# Cloudy GEar :(



## Fisher28 (Dec 11, 2012)

I got my package today and only one vial was cloudy. The vial is test c. Im thinking it is cloudy bc it is very cold outside. I tried heating it up with a hair dryer and it went clear but like ten mins later it go cloudy again? Does this mean its not any good? Can i do anything about it?


----------



## ChickenNbeef (Dec 11, 2012)

I think you have to put it in a pot of hot water/ boiling water ...
Believe some people throw it in the oven for a lil while

Deff wait for someone with a lil more experience to chime in think I'm pretty close tho from what I remember


----------



## Fisher28 (Dec 11, 2012)

Im going to put some water in the microwave for a few mins and then stick the vial in the water for around 5 mins. then if that doesnt work im going to back it in the oven at 275 degrees for 1 hour. Hopefully it will work with the bowl of water.


----------



## ChickenNbeef (Dec 11, 2012)

If you put it in the oven i think you may need to stick a needle into the rubber while heating to allow air to escape and avoid an explosion


----------



## Christosterone (Dec 11, 2012)

How many Mgs per ml is it?


----------



## PillarofBalance (Dec 11, 2012)

This isn't a big deal. Just heat and swirl each time before using it.


----------



## Spongy (Dec 11, 2012)

my guess is that it is starting to crash, pretty common this time of year, especially with test C.  boil some water, remove from heat, stick vial in water for 20 min.


----------



## hijacked (Dec 11, 2012)

These are all good solutions. But what i do is turn my coffee maker on, stick it on the hot plate (after its already hot) for about three minutes. Your gear is fine. If it crashes again, just warm it again, no biggie.


----------



## ken Sass (Dec 11, 2012)

watch the oven you can melt the rubber and contaminate your shit


----------



## LeanHerm (Dec 11, 2012)

Yes I think fd said put it in an oven for 3 minutes at 350.  Don't quote me on that


----------



## Cobra Strike (Dec 11, 2012)

shit...as long as there is no crystals in the shit I would just pin it cloudy...cloudy is not crashed..I pin tren a cloudy all the time..gel like or crystals in the oil is bad lol


----------



## SFGiants (Dec 11, 2012)

Spongy said:


> my guess is that it is starting to crash, *pretty common this time of year, especially with test C*.  boil some water, remove from heat, stick vial in water for 20 min.



Depends on who's making it I have seen Test C 300 hold up in the snow States of the Country also depends how it's store and temperature of room it's in.


----------



## 3DRanger87 (Dec 11, 2012)

Just warm it up brother, should be good to go.
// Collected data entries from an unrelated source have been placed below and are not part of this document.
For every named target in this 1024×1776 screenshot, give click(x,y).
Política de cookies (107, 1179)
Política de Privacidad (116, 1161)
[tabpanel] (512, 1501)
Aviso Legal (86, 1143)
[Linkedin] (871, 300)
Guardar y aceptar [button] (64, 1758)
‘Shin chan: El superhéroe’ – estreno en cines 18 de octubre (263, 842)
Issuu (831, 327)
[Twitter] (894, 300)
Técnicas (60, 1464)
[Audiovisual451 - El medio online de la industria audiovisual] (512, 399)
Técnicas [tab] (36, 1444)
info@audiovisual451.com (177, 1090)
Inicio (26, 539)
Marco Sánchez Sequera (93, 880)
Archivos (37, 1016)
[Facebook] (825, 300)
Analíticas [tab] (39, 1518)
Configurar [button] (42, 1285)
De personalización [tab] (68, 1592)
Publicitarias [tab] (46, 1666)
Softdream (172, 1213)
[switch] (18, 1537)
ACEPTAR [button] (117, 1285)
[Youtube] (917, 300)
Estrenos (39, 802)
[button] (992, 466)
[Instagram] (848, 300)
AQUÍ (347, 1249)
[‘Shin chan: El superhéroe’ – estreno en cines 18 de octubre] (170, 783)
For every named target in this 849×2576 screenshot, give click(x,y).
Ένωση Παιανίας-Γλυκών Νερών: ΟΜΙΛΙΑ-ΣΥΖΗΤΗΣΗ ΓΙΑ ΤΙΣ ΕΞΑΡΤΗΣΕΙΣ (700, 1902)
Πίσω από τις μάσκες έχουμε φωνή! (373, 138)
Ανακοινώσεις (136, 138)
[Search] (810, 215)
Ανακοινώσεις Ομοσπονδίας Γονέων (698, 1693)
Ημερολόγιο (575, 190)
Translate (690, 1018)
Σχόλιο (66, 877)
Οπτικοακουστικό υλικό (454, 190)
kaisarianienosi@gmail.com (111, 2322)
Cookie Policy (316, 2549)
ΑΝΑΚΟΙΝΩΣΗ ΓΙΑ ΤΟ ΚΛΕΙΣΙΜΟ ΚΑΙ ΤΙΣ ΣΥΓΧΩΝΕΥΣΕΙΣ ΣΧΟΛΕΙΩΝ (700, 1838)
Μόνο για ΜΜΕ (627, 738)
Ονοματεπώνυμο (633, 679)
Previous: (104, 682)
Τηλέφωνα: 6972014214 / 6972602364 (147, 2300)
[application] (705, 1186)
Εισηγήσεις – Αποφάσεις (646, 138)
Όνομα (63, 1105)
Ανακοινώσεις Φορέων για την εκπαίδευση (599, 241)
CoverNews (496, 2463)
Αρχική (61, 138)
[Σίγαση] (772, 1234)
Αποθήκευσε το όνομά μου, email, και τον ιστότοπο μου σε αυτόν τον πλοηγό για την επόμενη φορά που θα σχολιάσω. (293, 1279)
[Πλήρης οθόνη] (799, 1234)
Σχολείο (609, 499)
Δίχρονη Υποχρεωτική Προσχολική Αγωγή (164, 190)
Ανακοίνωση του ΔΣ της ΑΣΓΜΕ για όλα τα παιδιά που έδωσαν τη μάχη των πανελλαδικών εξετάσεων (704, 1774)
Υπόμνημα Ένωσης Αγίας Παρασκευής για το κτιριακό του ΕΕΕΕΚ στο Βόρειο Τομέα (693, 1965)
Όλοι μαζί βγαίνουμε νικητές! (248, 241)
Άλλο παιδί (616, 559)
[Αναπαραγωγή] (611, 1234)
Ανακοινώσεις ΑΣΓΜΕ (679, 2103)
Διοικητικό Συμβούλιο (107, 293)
I had the same issue with my gear but it eventually crashed and turned into straight crystals.


----------



## Patriot1405 (Dec 11, 2012)

I usually nuke a cup of water for 4 minutes. Then I drop the vial in for about 5, swirl and pin!!


----------



## Four1Thr33 (Dec 11, 2012)

It's safe as everyone else stated it just seems to be crashing


----------



## SFGiants (Dec 11, 2012)

Clouding received should not be take as ok and safe.

Clouding is also from bad filtering!

Now Tren A sludge and swirls this is not clouding at all it's oxidization which is ok clouding isn't also I have never seen anything cloud then crash I have seen things cloud I have seen things crash but that are not the same. You don't cloud before a crash it just crashes into crystals from what I have seen.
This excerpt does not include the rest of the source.